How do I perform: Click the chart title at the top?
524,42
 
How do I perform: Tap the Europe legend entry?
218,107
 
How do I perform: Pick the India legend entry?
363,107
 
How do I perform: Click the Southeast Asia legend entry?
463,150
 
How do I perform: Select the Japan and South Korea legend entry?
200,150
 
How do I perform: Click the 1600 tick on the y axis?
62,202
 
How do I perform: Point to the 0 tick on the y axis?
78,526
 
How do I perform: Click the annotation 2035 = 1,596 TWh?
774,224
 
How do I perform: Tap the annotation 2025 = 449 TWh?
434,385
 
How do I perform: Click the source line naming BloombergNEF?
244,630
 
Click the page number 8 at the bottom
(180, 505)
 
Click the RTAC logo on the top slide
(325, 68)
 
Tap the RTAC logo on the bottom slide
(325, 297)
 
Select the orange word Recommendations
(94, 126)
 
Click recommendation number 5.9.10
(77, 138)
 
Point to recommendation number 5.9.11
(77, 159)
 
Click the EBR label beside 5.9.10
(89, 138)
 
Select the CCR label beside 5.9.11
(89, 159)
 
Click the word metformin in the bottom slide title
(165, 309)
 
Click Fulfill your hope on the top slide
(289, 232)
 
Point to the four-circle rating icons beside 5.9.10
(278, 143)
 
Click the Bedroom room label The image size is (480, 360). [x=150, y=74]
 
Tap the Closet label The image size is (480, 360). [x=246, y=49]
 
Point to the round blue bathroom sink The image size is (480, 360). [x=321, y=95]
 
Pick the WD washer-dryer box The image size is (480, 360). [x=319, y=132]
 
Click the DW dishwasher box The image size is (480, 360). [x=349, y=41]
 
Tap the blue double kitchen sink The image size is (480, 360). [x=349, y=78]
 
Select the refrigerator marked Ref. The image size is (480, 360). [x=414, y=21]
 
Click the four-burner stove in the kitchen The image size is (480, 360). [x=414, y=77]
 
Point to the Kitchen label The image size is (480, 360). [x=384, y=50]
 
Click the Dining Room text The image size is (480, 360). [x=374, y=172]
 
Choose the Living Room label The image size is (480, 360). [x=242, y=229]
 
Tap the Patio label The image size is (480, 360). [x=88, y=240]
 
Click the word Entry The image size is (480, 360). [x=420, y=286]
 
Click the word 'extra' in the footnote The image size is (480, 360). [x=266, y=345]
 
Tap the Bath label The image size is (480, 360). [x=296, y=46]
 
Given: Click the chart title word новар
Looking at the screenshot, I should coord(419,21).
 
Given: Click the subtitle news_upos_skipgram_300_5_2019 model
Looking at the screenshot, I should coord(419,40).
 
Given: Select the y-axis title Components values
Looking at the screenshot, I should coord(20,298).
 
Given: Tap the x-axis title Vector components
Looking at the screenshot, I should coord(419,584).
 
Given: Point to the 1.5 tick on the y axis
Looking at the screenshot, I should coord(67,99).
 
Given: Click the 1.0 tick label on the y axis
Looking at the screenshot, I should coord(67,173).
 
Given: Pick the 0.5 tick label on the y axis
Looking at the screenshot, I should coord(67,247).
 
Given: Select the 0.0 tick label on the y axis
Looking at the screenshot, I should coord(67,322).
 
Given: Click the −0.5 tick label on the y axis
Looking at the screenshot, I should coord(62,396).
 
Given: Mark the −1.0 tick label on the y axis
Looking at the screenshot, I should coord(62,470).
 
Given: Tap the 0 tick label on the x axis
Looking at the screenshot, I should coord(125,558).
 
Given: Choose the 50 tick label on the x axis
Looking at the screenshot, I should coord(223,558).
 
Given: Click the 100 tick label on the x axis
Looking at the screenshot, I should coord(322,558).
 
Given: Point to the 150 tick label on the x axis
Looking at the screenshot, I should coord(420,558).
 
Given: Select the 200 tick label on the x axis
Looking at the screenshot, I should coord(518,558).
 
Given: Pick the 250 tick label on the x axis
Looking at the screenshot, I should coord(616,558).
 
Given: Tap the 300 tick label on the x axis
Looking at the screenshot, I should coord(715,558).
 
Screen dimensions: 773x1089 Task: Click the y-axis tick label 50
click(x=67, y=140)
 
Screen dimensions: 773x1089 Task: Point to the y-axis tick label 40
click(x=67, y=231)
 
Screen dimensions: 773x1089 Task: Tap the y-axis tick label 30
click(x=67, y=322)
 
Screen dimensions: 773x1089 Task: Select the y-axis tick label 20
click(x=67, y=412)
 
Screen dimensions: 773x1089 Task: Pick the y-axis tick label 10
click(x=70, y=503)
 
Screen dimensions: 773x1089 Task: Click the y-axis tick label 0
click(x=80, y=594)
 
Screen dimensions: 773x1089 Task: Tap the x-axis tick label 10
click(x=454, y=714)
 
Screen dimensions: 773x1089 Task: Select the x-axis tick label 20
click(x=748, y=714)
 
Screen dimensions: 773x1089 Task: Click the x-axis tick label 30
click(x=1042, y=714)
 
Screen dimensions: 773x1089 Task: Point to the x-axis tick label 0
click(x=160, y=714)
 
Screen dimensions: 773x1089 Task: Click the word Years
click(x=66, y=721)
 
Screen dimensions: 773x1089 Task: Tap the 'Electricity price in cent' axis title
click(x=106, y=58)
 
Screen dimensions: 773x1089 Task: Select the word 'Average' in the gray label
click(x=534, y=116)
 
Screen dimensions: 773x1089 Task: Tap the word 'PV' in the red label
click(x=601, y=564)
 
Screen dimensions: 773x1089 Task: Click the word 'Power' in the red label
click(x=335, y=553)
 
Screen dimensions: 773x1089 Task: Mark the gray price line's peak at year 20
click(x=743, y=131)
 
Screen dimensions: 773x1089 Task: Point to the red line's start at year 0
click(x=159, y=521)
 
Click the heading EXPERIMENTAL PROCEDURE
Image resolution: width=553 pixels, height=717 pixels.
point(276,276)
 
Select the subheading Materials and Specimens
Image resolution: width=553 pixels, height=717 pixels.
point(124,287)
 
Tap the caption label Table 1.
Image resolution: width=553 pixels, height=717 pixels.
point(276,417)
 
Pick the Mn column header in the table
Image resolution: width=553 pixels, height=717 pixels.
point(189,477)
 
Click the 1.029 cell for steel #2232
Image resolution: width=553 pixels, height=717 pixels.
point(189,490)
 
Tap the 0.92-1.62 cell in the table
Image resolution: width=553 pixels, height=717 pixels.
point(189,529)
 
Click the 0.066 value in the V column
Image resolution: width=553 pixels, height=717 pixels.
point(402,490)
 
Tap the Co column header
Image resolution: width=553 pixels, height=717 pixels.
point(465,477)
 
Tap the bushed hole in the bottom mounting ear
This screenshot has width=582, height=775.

----

Copy all of the rows above word for word, changing nothing.

How do I perform: Click the chart title at the top?
524,42
 
How do I perform: Tap the Europe legend entry?
218,107
 
How do I perform: Pick the India legend entry?
363,107
 
How do I perform: Click the Southeast Asia legend entry?
463,150
 
How do I perform: Select the Japan and South Korea legend entry?
200,150
 
How do I perform: Click the 1600 tick on the y axis?
62,202
 
How do I perform: Point to the 0 tick on the y axis?
78,526
 
How do I perform: Click the annotation 2035 = 1,596 TWh?
774,224
 
How do I perform: Tap the annotation 2025 = 449 TWh?
434,385
 
How do I perform: Click the source line naming BloombergNEF?
244,630
 
Click the page number 8 at the bottom
(180, 505)
 
Click the RTAC logo on the top slide
(325, 68)
 
Tap the RTAC logo on the bottom slide
(325, 297)
 
Select the orange word Recommendations
(94, 126)
 
Click recommendation number 5.9.10
(77, 138)
 
Point to recommendation number 5.9.11
(77, 159)
 
Click the EBR label beside 5.9.10
(89, 138)
 
Select the CCR label beside 5.9.11
(89, 159)
 
Click the word metformin in the bottom slide title
(165, 309)
 
Click Fulfill your hope on the top slide
(289, 232)
 
Point to the four-circle rating icons beside 5.9.10
(278, 143)
 
Click the Bedroom room label The image size is (480, 360). [x=150, y=74]
 
Tap the Closet label The image size is (480, 360). [x=246, y=49]
 
Point to the round blue bathroom sink The image size is (480, 360). [x=321, y=95]
 
Pick the WD washer-dryer box The image size is (480, 360). [x=319, y=132]
 
Click the DW dishwasher box The image size is (480, 360). [x=349, y=41]
 
Tap the blue double kitchen sink The image size is (480, 360). [x=349, y=78]
 
Select the refrigerator marked Ref. The image size is (480, 360). [x=414, y=21]
 
Click the four-burner stove in the kitchen The image size is (480, 360). [x=414, y=77]
 
Point to the Kitchen label The image size is (480, 360). [x=384, y=50]
 
Click the Dining Room text The image size is (480, 360). [x=374, y=172]
 
Choose the Living Room label The image size is (480, 360). [x=242, y=229]
 
Tap the Patio label The image size is (480, 360). [x=88, y=240]
 
Click the word Entry The image size is (480, 360). [x=420, y=286]
 
Click the word 'extra' in the footnote The image size is (480, 360). [x=266, y=345]
 
Tap the Bath label The image size is (480, 360). [x=296, y=46]
 
Given: Click the chart title word новар
Looking at the screenshot, I should coord(419,21).
 
Given: Click the subtitle news_upos_skipgram_300_5_2019 model
Looking at the screenshot, I should coord(419,40).
 
Given: Select the y-axis title Components values
Looking at the screenshot, I should coord(20,298).
 
Given: Tap the x-axis title Vector components
Looking at the screenshot, I should coord(419,584).
 
Given: Point to the 1.5 tick on the y axis
Looking at the screenshot, I should coord(67,99).
 
Given: Click the 1.0 tick label on the y axis
Looking at the screenshot, I should coord(67,173).
 
Given: Pick the 0.5 tick label on the y axis
Looking at the screenshot, I should coord(67,247).
 
Given: Select the 0.0 tick label on the y axis
Looking at the screenshot, I should coord(67,322).
 
Given: Click the −0.5 tick label on the y axis
Looking at the screenshot, I should coord(62,396).
 
Given: Mark the −1.0 tick label on the y axis
Looking at the screenshot, I should coord(62,470).
 
Given: Tap the 0 tick label on the x axis
Looking at the screenshot, I should coord(125,558).
 
Given: Choose the 50 tick label on the x axis
Looking at the screenshot, I should coord(223,558).
 
Given: Click the 100 tick label on the x axis
Looking at the screenshot, I should coord(322,558).
 
Given: Point to the 150 tick label on the x axis
Looking at the screenshot, I should coord(420,558).
 
Given: Select the 200 tick label on the x axis
Looking at the screenshot, I should coord(518,558).
 
Given: Pick the 250 tick label on the x axis
Looking at the screenshot, I should coord(616,558).
 
Given: Tap the 300 tick label on the x axis
Looking at the screenshot, I should coord(715,558).
 
Screen dimensions: 773x1089 Task: Click the y-axis tick label 50
click(x=67, y=140)
 
Screen dimensions: 773x1089 Task: Point to the y-axis tick label 40
click(x=67, y=231)
 
Screen dimensions: 773x1089 Task: Tap the y-axis tick label 30
click(x=67, y=322)
 
Screen dimensions: 773x1089 Task: Select the y-axis tick label 20
click(x=67, y=412)
 
Screen dimensions: 773x1089 Task: Pick the y-axis tick label 10
click(x=70, y=503)
 
Screen dimensions: 773x1089 Task: Click the y-axis tick label 0
click(x=80, y=594)
 
Screen dimensions: 773x1089 Task: Tap the x-axis tick label 10
click(x=454, y=714)
 
Screen dimensions: 773x1089 Task: Select the x-axis tick label 20
click(x=748, y=714)
 
Screen dimensions: 773x1089 Task: Click the x-axis tick label 30
click(x=1042, y=714)
 
Screen dimensions: 773x1089 Task: Point to the x-axis tick label 0
click(x=160, y=714)
 
Screen dimensions: 773x1089 Task: Click the word Years
click(x=66, y=721)
 
Screen dimensions: 773x1089 Task: Tap the 'Electricity price in cent' axis title
click(x=106, y=58)
 
Screen dimensions: 773x1089 Task: Select the word 'Average' in the gray label
click(x=534, y=116)
 
Screen dimensions: 773x1089 Task: Tap the word 'PV' in the red label
click(x=601, y=564)
 
Screen dimensions: 773x1089 Task: Click the word 'Power' in the red label
click(x=335, y=553)
 
Screen dimensions: 773x1089 Task: Mark the gray price line's peak at year 20
click(x=743, y=131)
 
Screen dimensions: 773x1089 Task: Point to the red line's start at year 0
click(x=159, y=521)
 
Click the heading EXPERIMENTAL PROCEDURE
Image resolution: width=553 pixels, height=717 pixels.
point(276,276)
 
Select the subheading Materials and Specimens
Image resolution: width=553 pixels, height=717 pixels.
point(124,287)
 
Tap the caption label Table 1.
Image resolution: width=553 pixels, height=717 pixels.
point(276,417)
 
Pick the Mn column header in the table
Image resolution: width=553 pixels, height=717 pixels.
point(189,477)
 
Click the 1.029 cell for steel #2232
Image resolution: width=553 pixels, height=717 pixels.
point(189,490)
 
Tap the 0.92-1.62 cell in the table
Image resolution: width=553 pixels, height=717 pixels.
point(189,529)
 
Click the 0.066 value in the V column
Image resolution: width=553 pixels, height=717 pixels.
point(402,490)
 
Tap the Co column header
Image resolution: width=553 pixels, height=717 pixels.
point(465,477)
 
Tap the bushed hole in the bottom mounting ear
This screenshot has width=582, height=775.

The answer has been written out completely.